Performance retention rates of various models under random splitting:

Model Canonical Random Split (50%) Character-Level Retention Rate
GPT-2 100% ~85–90% ~70–80% High
LLaMA-7B 100% ~90–95% ~75–85% Higher
Mistral-7B 100% ~90–95% ~80–85% Higher

Ablation Study: Embedding Space Alignment

Layer Depth Cosine Similarity: Split Token vs.

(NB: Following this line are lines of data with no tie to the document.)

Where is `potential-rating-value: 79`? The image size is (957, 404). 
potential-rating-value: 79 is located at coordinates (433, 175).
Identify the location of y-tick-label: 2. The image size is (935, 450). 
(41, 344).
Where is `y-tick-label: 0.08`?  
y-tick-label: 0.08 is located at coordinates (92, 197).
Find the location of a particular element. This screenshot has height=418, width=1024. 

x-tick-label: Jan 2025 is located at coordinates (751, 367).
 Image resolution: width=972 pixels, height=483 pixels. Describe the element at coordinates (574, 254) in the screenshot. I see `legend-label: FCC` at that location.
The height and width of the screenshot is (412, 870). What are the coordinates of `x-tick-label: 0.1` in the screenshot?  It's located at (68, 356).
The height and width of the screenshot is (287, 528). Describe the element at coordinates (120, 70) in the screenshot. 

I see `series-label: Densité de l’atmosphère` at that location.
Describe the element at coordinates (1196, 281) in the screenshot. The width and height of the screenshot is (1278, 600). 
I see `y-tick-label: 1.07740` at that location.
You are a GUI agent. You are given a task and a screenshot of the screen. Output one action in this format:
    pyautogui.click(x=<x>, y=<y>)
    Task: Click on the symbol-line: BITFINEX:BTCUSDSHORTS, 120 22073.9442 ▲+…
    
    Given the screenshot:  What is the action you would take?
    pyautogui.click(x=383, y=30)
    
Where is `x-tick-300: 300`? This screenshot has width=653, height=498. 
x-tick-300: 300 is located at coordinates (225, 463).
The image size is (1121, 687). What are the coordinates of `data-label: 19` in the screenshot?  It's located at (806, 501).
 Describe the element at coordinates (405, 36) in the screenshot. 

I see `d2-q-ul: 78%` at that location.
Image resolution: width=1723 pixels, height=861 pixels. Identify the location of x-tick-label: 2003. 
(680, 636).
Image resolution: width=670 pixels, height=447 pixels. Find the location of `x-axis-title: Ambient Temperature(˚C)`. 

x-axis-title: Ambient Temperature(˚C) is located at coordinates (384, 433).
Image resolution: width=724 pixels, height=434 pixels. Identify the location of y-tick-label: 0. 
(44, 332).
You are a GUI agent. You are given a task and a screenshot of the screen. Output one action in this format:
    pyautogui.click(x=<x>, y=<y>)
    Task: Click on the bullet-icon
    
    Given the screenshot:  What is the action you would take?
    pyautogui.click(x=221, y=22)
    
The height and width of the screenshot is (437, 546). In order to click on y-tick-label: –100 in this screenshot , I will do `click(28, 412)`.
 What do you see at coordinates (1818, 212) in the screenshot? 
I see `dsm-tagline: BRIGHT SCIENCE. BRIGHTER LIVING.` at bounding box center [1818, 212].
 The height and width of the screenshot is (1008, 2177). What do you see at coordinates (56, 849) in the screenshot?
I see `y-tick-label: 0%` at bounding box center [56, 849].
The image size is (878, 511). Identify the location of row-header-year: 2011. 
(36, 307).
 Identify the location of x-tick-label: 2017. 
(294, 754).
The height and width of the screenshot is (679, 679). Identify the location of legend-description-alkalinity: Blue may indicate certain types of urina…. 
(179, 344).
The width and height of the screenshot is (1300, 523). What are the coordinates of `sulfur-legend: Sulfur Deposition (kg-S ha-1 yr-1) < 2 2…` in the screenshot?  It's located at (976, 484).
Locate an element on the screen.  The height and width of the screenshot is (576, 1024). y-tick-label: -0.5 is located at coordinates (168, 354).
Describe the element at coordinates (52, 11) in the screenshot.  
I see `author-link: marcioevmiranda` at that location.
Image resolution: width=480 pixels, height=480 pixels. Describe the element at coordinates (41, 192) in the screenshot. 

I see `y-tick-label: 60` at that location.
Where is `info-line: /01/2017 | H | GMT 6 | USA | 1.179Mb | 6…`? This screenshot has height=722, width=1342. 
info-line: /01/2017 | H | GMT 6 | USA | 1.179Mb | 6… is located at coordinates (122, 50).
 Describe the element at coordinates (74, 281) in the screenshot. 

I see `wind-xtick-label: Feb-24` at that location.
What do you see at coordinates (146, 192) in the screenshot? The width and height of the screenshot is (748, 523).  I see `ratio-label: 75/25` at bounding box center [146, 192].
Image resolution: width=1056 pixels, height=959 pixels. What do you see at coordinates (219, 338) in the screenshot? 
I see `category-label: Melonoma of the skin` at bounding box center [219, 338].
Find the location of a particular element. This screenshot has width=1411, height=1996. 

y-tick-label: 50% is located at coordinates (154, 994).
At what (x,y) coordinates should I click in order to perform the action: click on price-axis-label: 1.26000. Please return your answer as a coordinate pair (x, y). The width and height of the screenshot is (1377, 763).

Canonical Token
Layer 0 (input embedding) ~0.6
Layer 4 ~0.85
Layer 8 ~0.92
Final layer ~0.95

Key Findings

  • LLMs exhibit surprising robustness to non-canonical tokenizations: Randomly splitting 50% of tokens leads to only ~5–15% performance degradation.
  • Larger models are more robust: LLaMA-7B retains more performance than GPT-2 (124M).
  • Embedding repair occurs in early layers: As few as 4–8 Transformer layers suffice for the representations of split tokens to align closely with canonical representations.
  • Extreme character-level splitting remains acceptable: Even when fully decomposed to the character level, models can still complete most tasks.
  • Security implication: Adversarial attacks based on tokenization manipulation may be less effective than previously assumed.

Highlights & Insights

  • "Sub-word linear additivity in the embedding space" is a theoretically valuable finding—it suggests that the early layers of a Transformer act as an implicit "re-tokenization" mechanism.
  • This has direct practical implications for robust LLM deployment: even when the tokenizer makes errors (e.g., due to OCR noise or malicious input), the model will not fail catastrophically.
  • It prompts a reassessment of adversarial robustness research: many token-manipulation-based attacks may have been overestimated.

Limitations & Future Work

  • Only token splitting (decomposing larger tokens into smaller ones) is tested; token merging (combining adjacent tokens) is not examined.
  • Tasks with stronger dependencies on precise tokenization, such as mathematical reasoning, may behave differently.
  • The embedding alignment analysis is observational and lacks a rigorous theoretical explanation.
  • The effect of non-canonical tokenization on syntax-sensitive tasks such as code generation is not evaluated.
  • Analysis is limited to English and Latin scripts; robustness for non-Latin scripts (e.g., Chinese, Arabic) may differ.
  • vs. adversarial NLP attack research: Such work assumes that tokenization manipulation can effectively attack LLMs; this paper challenges that assumption.
  • vs. character-level LLMs: Models such as ByT5 are trained from scratch at the character level; this paper demonstrates that standard BPE-trained models can "secretly" also process character-level input.

Rating

  • Novelty: ⭐⭐⭐⭐⭐ A counter-intuitive finding that challenges the assumption that tokenization is critical to LLM functioning.
  • Experimental Thoroughness: ⭐⭐⭐⭐ Multiple models, tasks, splitting strategies, and embedding analyses.
  • Writing Quality: ⭐⭐⭐⭐ Clear and intuitive.
  • Value: ⭐⭐⭐⭐ Important implications for LLM robustness and security research.